(Data extracted from a collection)
------------------------------------------------------------

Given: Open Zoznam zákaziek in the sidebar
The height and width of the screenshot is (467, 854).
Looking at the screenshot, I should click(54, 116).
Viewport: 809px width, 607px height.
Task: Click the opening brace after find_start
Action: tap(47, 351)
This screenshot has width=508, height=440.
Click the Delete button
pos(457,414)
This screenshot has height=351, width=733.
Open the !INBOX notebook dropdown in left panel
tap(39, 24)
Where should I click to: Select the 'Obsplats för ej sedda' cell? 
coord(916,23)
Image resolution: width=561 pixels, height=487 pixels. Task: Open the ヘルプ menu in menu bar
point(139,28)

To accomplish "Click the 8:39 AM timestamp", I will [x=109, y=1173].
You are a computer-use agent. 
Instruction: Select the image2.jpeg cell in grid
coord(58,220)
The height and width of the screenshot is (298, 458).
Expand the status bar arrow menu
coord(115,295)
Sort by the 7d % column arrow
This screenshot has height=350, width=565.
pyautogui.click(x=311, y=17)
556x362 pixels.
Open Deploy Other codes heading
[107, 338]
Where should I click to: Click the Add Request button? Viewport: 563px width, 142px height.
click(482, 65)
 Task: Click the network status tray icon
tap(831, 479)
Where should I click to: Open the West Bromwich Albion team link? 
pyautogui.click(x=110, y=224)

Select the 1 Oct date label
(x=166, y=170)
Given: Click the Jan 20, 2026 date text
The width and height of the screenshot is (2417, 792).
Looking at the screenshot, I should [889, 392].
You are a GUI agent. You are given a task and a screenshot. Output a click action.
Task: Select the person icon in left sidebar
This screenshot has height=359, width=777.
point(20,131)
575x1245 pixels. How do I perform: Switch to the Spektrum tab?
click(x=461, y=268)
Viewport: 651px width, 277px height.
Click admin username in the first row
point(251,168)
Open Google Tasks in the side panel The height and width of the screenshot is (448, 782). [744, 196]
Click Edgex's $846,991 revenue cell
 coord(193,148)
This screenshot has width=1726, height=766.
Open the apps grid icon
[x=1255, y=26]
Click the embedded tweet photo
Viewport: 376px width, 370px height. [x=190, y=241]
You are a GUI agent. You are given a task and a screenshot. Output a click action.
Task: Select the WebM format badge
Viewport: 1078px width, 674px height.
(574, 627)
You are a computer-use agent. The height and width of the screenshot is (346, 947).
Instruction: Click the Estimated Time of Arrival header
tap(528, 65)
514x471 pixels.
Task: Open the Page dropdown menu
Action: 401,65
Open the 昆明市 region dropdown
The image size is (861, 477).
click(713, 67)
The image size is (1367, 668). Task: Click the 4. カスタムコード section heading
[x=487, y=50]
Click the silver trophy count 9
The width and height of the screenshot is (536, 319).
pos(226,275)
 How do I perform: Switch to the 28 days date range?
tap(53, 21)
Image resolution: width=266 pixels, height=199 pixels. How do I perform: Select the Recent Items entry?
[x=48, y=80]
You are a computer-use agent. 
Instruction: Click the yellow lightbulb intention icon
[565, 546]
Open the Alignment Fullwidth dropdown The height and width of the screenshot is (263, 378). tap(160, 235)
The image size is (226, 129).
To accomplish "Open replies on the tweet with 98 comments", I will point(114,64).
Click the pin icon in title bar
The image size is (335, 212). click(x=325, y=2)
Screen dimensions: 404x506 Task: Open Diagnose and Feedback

------------------------------------------------------------

### INSTRUCTIONS TO FOLLOW
Scan the records for the string "accomplish" and show every line that contains it.

### REPLY TO THE EXERCISE
To accomplish "Click the 8:39 AM timestamp", I will [x=109, y=1173].
To accomplish "Open replies on the tweet with 98 comments", I will point(114,64).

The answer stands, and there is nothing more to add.